Task description - All entries must be transcribed exactly, down to the last character.

Exercise material -
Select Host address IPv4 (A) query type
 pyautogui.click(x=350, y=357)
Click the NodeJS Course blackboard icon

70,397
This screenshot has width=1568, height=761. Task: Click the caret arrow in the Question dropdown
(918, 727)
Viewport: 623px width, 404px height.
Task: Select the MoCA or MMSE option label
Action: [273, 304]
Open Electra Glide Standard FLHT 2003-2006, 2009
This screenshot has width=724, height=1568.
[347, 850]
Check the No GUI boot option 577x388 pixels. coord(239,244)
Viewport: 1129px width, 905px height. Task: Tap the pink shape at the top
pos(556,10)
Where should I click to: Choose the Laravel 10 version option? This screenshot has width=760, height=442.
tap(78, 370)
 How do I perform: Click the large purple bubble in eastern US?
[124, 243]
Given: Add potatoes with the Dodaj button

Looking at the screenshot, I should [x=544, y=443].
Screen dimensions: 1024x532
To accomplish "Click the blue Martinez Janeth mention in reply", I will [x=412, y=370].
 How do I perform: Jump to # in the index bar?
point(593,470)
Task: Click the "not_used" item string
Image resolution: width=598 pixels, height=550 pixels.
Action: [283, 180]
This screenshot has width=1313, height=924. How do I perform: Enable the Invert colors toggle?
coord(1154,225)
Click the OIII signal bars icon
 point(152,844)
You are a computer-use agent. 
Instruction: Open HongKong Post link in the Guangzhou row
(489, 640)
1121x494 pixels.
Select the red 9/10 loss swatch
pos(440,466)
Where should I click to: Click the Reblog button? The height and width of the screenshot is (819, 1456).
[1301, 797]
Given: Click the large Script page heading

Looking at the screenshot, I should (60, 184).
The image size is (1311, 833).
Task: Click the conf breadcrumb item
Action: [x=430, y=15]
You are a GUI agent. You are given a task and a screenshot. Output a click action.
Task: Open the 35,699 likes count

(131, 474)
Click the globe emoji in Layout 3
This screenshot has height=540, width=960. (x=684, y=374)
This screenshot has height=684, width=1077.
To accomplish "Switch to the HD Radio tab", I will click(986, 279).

Answer area -
Select Host address IPv4 (A) query type
 pyautogui.click(x=350, y=357)
Click the NodeJS Course blackboard icon

70,397
This screenshot has width=1568, height=761. Task: Click the caret arrow in the Question dropdown
(918, 727)
Viewport: 623px width, 404px height.
Task: Select the MoCA or MMSE option label
Action: [273, 304]
Open Electra Glide Standard FLHT 2003-2006, 2009
This screenshot has width=724, height=1568.
[347, 850]
Check the No GUI boot option 577x388 pixels. coord(239,244)
Viewport: 1129px width, 905px height. Task: Tap the pink shape at the top
pos(556,10)
Where should I click to: Choose the Laravel 10 version option? This screenshot has width=760, height=442.
tap(78, 370)
 How do I perform: Click the large purple bubble in eastern US?
[124, 243]
Given: Add potatoes with the Dodaj button

Looking at the screenshot, I should [x=544, y=443].
Screen dimensions: 1024x532
To accomplish "Click the blue Martinez Janeth mention in reply", I will [x=412, y=370].
 How do I perform: Jump to # in the index bar?
point(593,470)
Task: Click the "not_used" item string
Image resolution: width=598 pixels, height=550 pixels.
Action: [283, 180]
This screenshot has width=1313, height=924. How do I perform: Enable the Invert colors toggle?
coord(1154,225)
Click the OIII signal bars icon
 point(152,844)
You are a computer-use agent. 
Instruction: Open HongKong Post link in the Guangzhou row
(489, 640)
1121x494 pixels.
Select the red 9/10 loss swatch
pos(440,466)
Where should I click to: Click the Reblog button? The height and width of the screenshot is (819, 1456).
[1301, 797]
Given: Click the large Script page heading

Looking at the screenshot, I should (60, 184).
The image size is (1311, 833).
Task: Click the conf breadcrumb item
Action: [x=430, y=15]
You are a GUI agent. You are given a task and a screenshot. Output a click action.
Task: Open the 35,699 likes count

(131, 474)
Click the globe emoji in Layout 3
This screenshot has height=540, width=960. (x=684, y=374)
This screenshot has height=684, width=1077.
To accomplish "Switch to the HD Radio tab", I will click(986, 279).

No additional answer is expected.